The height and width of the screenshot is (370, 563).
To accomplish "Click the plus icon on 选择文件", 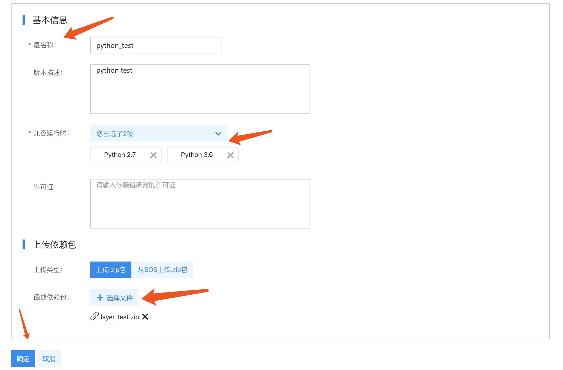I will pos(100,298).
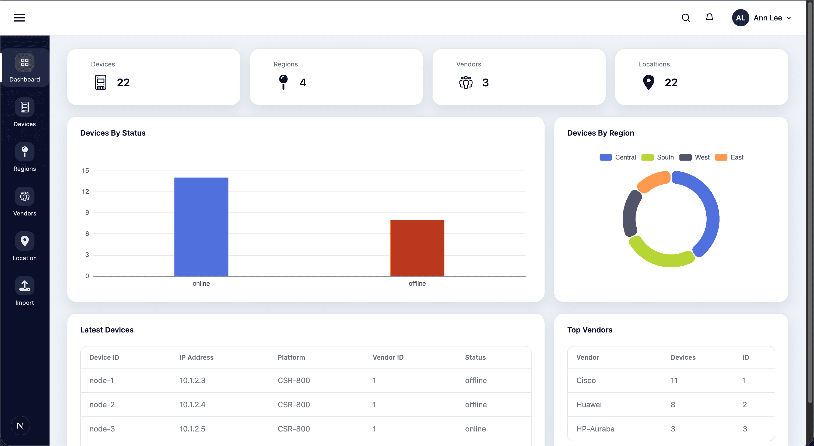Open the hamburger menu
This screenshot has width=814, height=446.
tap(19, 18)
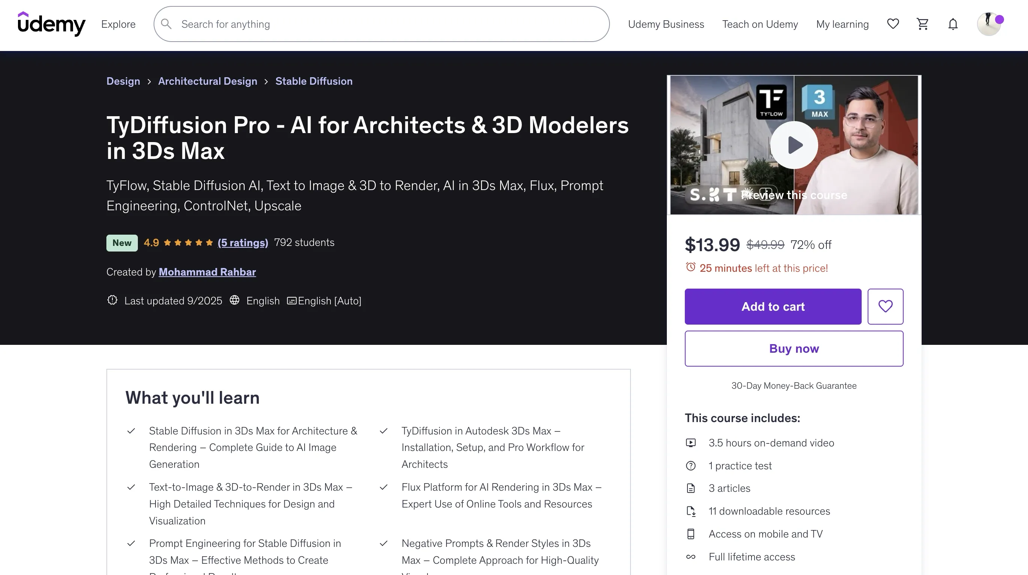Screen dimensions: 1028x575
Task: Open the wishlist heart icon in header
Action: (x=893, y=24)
● ● ● ● ● ● ●
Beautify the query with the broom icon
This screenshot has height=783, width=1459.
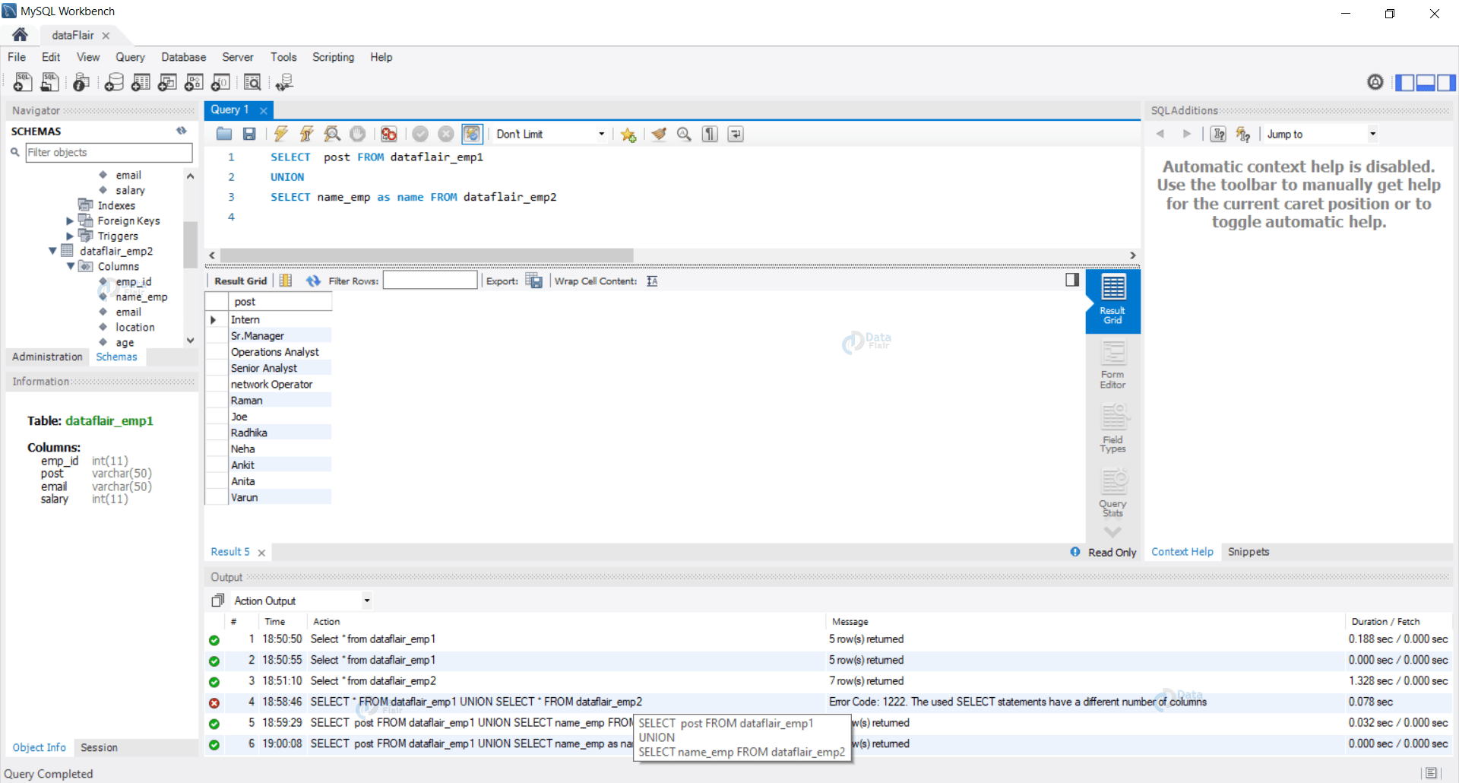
● ● ● ● ● ● ●
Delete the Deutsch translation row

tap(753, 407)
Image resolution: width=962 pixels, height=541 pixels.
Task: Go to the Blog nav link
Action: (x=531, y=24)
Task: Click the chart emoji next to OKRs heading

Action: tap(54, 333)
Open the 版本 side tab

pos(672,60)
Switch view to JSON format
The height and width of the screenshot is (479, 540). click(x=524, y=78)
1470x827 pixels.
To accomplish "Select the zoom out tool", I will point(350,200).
● ● ● ● ● ● ●
### Task goal
From the records above, give again exactly the lines running from the line with "Beautify the query with the broom icon" to the line with "This screenshot has height=783, width=1459.", inclusive.

### Written reply
Beautify the query with the broom icon
This screenshot has height=783, width=1459.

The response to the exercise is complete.